Now, researchers at UCLA reported in the journal ACS Nano that they have developed silver nanowires in combination with other nanomaterials which are flexible and highly conductive and overcome the limitations associated with ITO.The complications with silver nanowires are to fuse crossed AgNWs to achieve low resistance and good substrate adhesion.

The team of researchers represents a collaboration between the department of materials science and engineering at the UCLA Henry Samueli School of Engineering and Applied Science; the department of chemistry and biochemistry in the UCLA College of Letters and Science; and the California NanoSystems Institute (CNSI) at UCLA.The team is led by Yang Yang, a professor of materials science and engineering, UCLA and Paul Weiss, director of the CNSI and a professor of materials science and engineering and of chemistry and biochemistry.

"In this work, we demonstrate a simple and effective solution method to achieve highly conductive AgNW composite films with excellent optical transparency and mechanical properties," said Yang. Scientists can easily spray a surface with the nanowires to make a transparent mat, but the challenge is to make the silver nanowires adhere to the surface more securely without the use of extreme temperatures (200° C) or high pressures, steps that make the nanomaterials less compatible with the sensitive organic materials typically used to make flexible electronics.To meet this challenge, Rui Zhu, the paper's first author, developed a low-temperature method to make high-performance transparent electrodes from silver nanowires using spray coating of a unique combination of nanomaterials.

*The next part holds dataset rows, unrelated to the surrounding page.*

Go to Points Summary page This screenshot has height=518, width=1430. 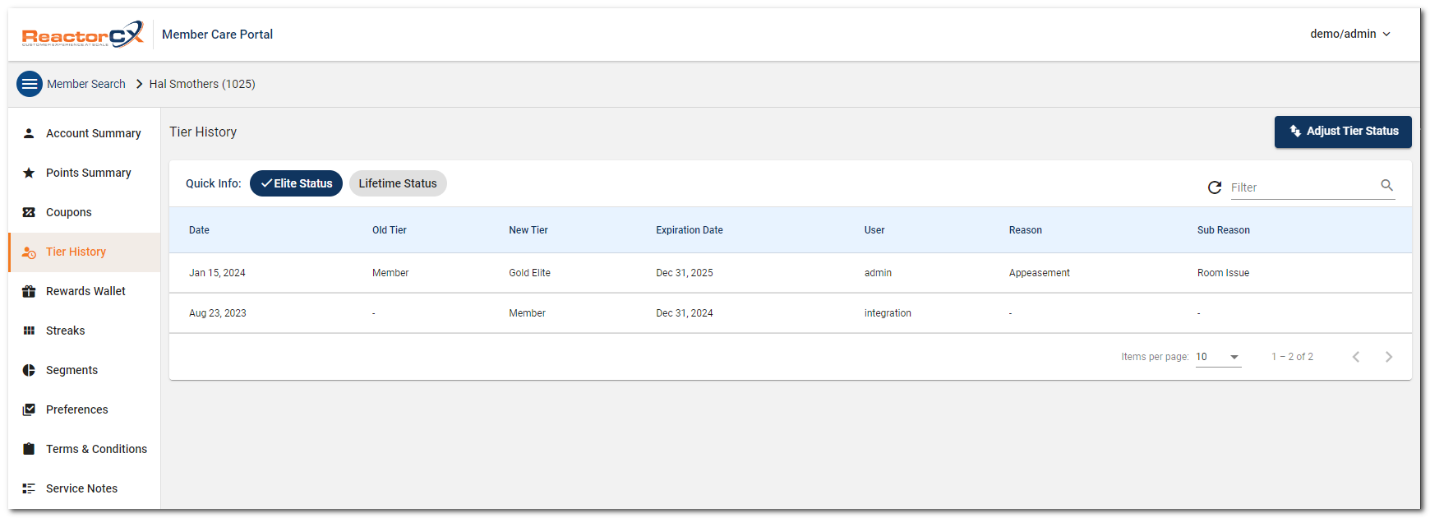[x=88, y=173]
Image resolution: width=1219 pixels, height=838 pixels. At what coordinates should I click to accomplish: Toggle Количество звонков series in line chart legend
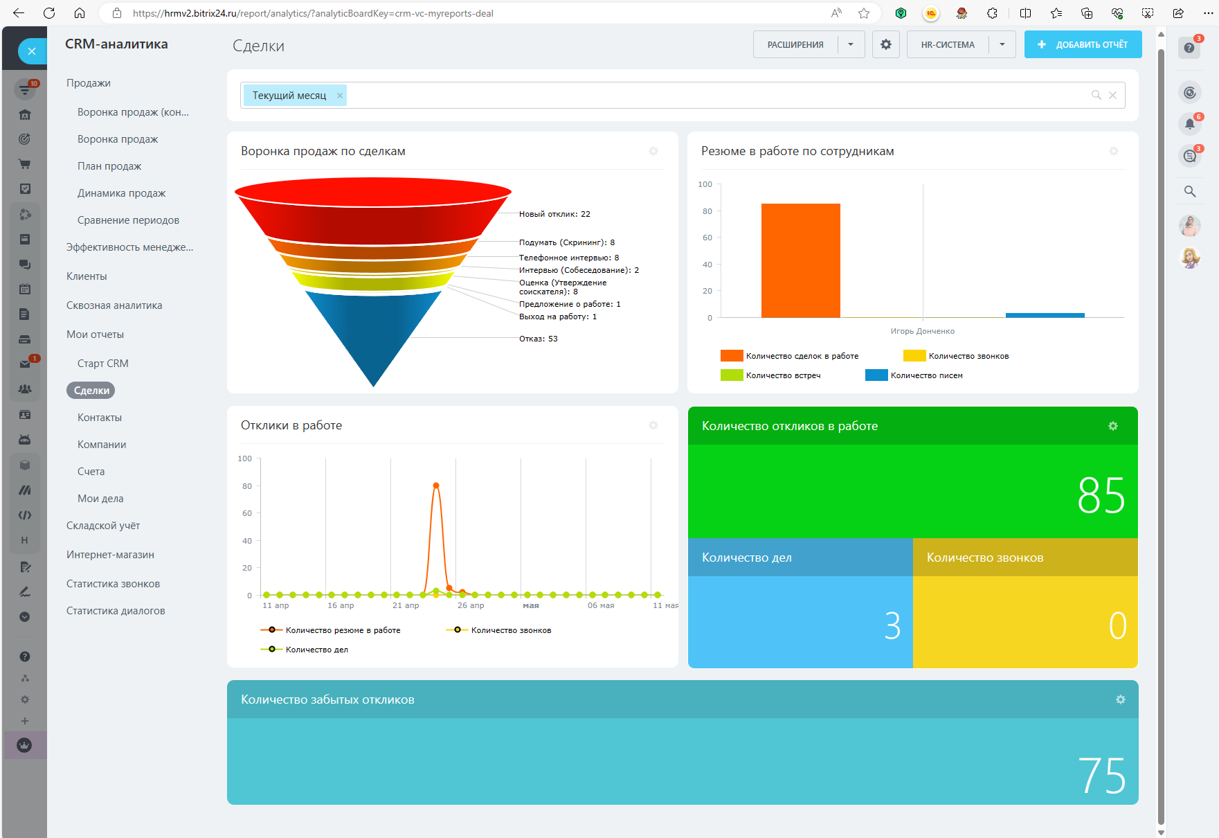[x=511, y=630]

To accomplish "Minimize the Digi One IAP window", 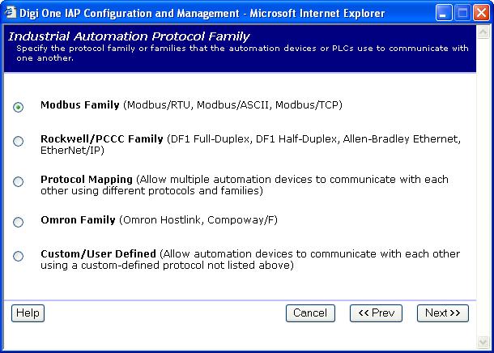I will [x=443, y=12].
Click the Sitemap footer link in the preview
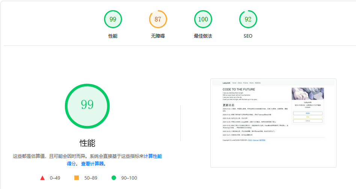This screenshot has width=356, height=189. coord(255,140)
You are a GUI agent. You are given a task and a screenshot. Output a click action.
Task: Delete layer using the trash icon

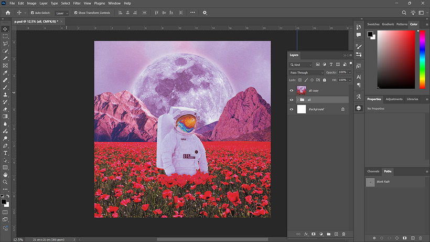coord(343,234)
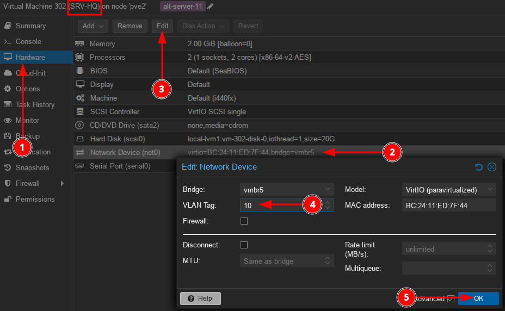Open the Snapshots section in sidebar
This screenshot has height=311, width=505.
(x=32, y=167)
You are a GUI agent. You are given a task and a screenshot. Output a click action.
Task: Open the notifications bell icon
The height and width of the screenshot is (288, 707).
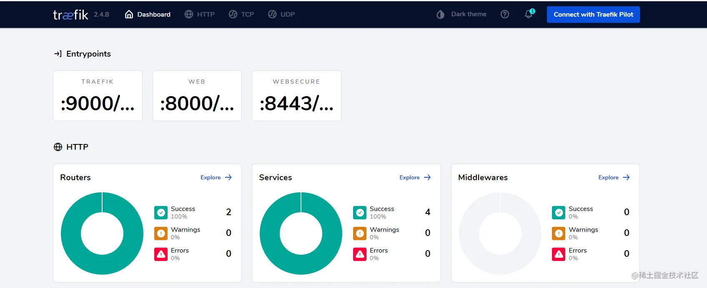coord(529,14)
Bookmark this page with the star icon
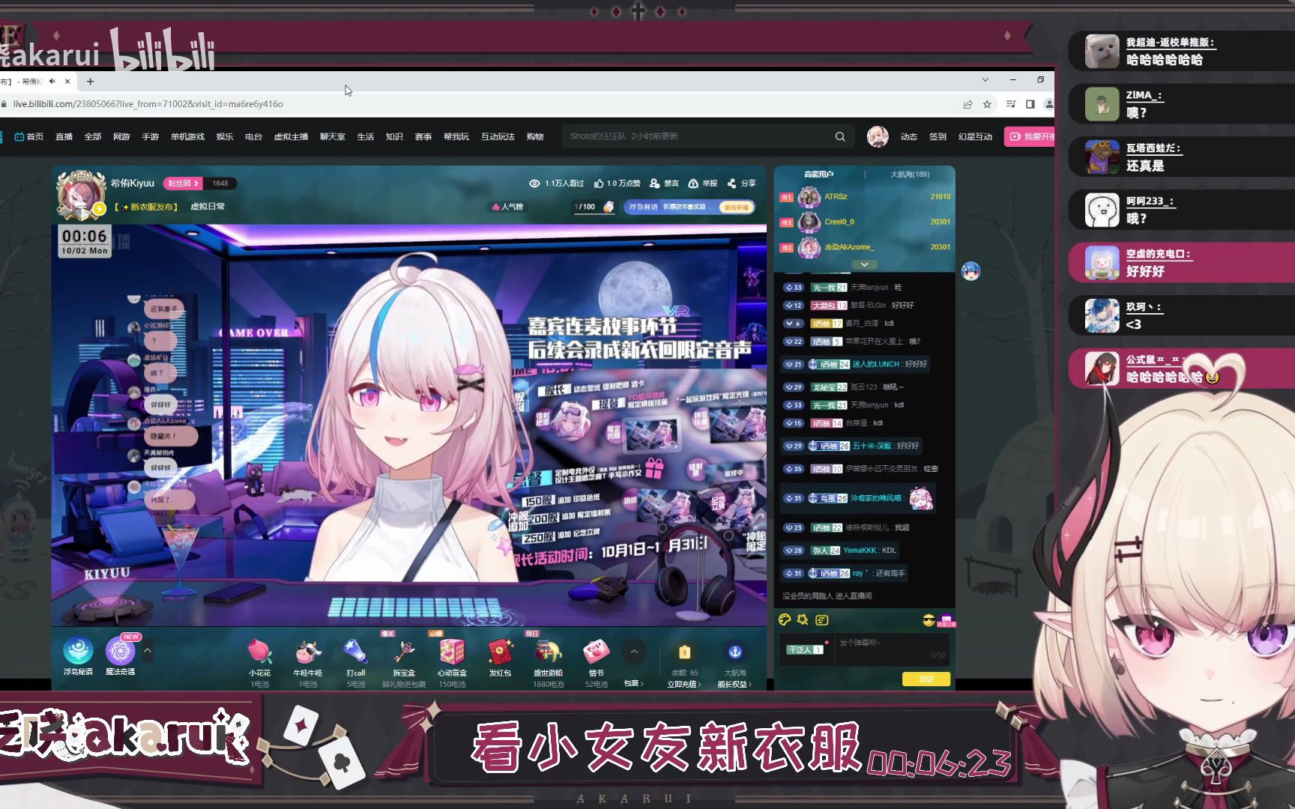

First, researchers sprayed a solution of commercially available silver nanowires onto a surface. They then treated the nanowires with a solution of titanium dioxide nanoparticles to create a hybrid film. As the film dries, capillary forces pull the nanowires together, improving the film's conductivity. The scientists then coated the film with a layer of conductive polymer to increase the wires' adhesion to the surface.

 

The AgNW composite meshes are highly conductive, with excellent optical transparency and mechanical properties. The research team also built solar cells using the new electrodes and found that their performance was comparable to that of solar cells made with indium tin oxide.